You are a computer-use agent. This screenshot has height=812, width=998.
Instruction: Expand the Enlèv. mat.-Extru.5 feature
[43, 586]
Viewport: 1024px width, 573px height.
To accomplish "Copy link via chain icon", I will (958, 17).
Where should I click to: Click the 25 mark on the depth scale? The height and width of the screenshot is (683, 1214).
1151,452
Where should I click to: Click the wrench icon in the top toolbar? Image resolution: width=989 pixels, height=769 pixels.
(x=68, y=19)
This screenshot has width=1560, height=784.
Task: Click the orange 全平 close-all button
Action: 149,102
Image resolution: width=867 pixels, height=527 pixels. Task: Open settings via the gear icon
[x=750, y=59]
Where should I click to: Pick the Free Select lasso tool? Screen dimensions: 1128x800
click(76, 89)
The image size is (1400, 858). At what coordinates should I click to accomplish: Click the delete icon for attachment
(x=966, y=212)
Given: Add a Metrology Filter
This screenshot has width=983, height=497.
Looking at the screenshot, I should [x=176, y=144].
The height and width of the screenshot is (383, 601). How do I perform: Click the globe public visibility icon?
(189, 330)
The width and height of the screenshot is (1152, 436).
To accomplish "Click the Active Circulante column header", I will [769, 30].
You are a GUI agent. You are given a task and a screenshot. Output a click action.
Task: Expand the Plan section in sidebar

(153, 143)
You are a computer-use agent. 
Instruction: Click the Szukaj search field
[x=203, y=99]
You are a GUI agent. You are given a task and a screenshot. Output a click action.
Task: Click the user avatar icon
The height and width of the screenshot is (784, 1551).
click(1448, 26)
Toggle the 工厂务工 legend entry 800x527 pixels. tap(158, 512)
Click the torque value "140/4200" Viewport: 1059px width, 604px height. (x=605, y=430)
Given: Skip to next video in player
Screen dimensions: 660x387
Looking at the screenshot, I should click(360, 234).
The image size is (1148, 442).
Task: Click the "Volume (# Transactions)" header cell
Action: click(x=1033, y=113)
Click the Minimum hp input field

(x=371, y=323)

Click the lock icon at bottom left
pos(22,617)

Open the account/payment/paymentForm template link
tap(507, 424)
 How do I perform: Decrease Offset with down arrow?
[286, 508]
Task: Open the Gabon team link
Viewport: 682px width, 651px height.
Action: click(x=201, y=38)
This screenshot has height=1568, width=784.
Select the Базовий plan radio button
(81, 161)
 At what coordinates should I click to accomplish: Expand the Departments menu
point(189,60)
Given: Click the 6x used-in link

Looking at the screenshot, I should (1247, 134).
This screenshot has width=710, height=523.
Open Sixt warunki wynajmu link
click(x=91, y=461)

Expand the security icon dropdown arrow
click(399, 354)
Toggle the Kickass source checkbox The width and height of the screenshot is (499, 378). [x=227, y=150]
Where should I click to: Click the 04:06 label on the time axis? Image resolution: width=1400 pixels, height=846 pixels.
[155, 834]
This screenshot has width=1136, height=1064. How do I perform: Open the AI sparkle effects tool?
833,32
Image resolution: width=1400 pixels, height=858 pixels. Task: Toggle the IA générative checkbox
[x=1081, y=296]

+++++

**What is being asked:** Lines from the entries that contain the string "computer" are what must be copied.

**Output for this task:**
You are a computer-use agent. This screenshot has height=812, width=998.
You are a computer-use agent. 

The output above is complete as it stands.